Snow gave up his claim to about $15 million in severance benefits from CSX. Still, through his pension upgrade, he’ll get $2.47 million a year from his old employer until he dies, according to company disclosures. If confirmed as Treasury secretary, his new gig will pay $161,200 annually.
It’s no news that top executives receive cushy benefits when they leave their companies—regardless of whether they retire or leave to “pursue other opportunities.” What’s new is that retirement benefits and severance packages are getting bigger. A recent survey 925 human-resources executives by career consultancy Lee Hecht Harrison reported that 47 percent of the survey participants said they changed their severance policies in the past three years. Interestingly, of these companies, 68 percent said severance rules became more generous.

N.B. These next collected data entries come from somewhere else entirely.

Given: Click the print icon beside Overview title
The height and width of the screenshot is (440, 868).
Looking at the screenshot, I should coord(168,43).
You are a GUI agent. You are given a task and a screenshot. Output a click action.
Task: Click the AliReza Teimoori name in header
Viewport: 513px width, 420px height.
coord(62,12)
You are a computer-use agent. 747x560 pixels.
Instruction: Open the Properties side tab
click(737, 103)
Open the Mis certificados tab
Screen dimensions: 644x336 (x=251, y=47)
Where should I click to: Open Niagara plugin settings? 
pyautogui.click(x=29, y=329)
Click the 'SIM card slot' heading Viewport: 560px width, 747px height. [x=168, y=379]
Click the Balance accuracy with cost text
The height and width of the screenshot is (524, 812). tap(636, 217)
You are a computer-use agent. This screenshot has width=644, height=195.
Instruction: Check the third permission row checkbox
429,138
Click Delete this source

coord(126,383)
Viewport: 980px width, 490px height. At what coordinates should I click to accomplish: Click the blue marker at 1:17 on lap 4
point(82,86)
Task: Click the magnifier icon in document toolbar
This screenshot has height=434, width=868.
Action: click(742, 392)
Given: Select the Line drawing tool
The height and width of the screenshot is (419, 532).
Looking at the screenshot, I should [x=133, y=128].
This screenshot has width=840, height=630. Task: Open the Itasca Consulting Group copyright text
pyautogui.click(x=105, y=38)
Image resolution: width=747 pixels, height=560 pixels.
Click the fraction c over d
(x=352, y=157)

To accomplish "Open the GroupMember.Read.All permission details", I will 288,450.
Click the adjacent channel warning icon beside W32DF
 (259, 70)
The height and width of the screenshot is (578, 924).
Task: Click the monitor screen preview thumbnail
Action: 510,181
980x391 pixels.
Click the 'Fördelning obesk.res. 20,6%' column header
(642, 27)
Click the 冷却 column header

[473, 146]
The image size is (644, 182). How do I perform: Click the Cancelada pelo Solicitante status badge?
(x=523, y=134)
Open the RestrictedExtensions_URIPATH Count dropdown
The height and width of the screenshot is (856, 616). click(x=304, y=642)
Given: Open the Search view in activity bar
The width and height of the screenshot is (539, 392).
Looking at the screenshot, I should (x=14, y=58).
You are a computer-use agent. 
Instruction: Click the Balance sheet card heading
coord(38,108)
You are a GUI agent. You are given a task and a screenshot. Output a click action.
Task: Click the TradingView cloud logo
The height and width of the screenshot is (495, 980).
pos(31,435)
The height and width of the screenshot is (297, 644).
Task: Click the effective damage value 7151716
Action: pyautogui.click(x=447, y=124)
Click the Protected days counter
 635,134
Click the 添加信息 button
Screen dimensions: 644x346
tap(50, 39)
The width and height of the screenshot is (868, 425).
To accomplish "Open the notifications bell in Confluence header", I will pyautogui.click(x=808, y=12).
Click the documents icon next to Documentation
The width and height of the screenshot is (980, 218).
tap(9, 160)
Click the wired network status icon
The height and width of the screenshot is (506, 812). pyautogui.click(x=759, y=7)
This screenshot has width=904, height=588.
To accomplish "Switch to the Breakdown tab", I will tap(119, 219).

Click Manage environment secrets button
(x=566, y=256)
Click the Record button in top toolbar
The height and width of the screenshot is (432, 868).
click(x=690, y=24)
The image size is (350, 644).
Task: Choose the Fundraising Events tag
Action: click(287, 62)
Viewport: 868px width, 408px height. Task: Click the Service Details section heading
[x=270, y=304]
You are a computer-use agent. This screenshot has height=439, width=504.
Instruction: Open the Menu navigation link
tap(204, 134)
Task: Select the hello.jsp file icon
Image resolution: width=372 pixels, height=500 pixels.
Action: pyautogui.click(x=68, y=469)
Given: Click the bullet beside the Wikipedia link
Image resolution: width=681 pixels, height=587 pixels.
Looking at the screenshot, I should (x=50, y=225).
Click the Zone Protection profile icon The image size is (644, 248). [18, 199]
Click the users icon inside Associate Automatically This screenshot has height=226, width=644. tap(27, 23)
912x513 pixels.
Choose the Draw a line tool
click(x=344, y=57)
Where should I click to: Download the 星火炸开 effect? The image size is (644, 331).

What’s behind this trend towards platinum parachutes? Two trends: receiving credit for years not worked, and allowing virtually all compensation to count toward pension benefits, Judith Fischer, managing director of Executive Compensation Advisory Services, told the Times. She calls such deals “the eternal wealth syndrome.”
The Times also points out that as Treasury Secretary, Snow would be in the middle of pension policy-making as the subject heats up in Washington. First order of business: overseeing new pension rules announced by the Bush administration that, according to some experts, will strip benefits from older workers while benefiting younger workers and saving companies money.
How? Reportedly, the new policy will make it easier for companies with traditional defined-benefit pensions, which pay a monthly sum to retirees for life, to shift to so-called cash balance plans. Under the traditional plans, pension benefits are primarily based on a worker’s final, and usually highest-paid, years of employment.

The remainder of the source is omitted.